NEUROTRANSMITTER RECEPTOR PLASTICITY IN AGING

Neurotransmitter receptor plasticity is an important part of the compensatory processes by which the central nervous system adapts to pathological insult, long-term exposure to drugs or neuronal loss with advanced age. Receptor plasticity can be manifest as changes in the number of receptors (i.e., up- or down-regulation), changes in expression of mRNA for discrete receptor proteins, or alterations in receptor coupling to signal transduction systems. Evidence exists for impaired plasticity of neurons in the aged brain, which results in decreased ability to adjust to changes in their environment. However, such data are highly dependent on the neurotransmitter examined, the stimulus for receptor regulation and the animal model chosen for study.

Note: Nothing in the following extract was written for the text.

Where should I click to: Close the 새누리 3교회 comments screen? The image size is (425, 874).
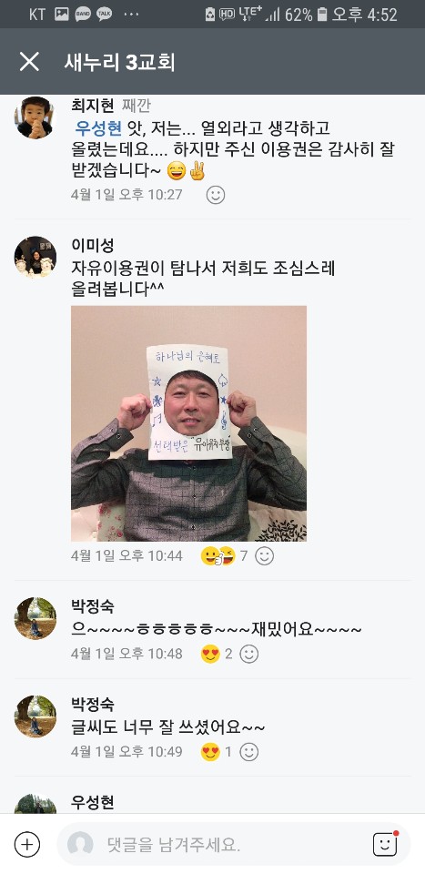pyautogui.click(x=29, y=62)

For example, senescent rats show an age-related impairment of muscarinic receptor up- or down-regulation after long-term exposure to cholinergic drugs. Thus, young rats exposed to chronic (three weeks) intracerebroventricular infusions of methylatropine or oxotremorine exhibit compensatory changes in the density of muscarinic receptors in frontal cortex and hypothalamus. In contrast, H-3-QNB binding is unaltered in the same brain regions of identically treated senescent rats. Similar observations of impaired muscarinic receptor plasticity in senescent animals have been confirmed by other investigators. Age-related differences in coupling of brain muscarinic receptors to G-proteins and in muscarinic receptor-stimulated phosphoinositide hydrolysis have also been reported. Interestingly, neuropeptides such as neurotensin, cholecystokinin and VIP can potentiate carbachol-stimulated phosphoinositide hydrolysis in frontal cortex of both young and aged rats. This adds another level at which cholinergic neurotransmission may be modulated in senescent animals. Potential age-related differences in the effects of chronic drug treatments or experimental brain lesions on muscarinic receptor coupling to second messenger systems or on expression of mRNA for particular muscarinic receptors are currently unknown. Hence, it is possible that senescent animals may show additional deficiencies in plasticity of muscarinic receptor mediated signal transduction or expression of muscarinic receptors subtypes.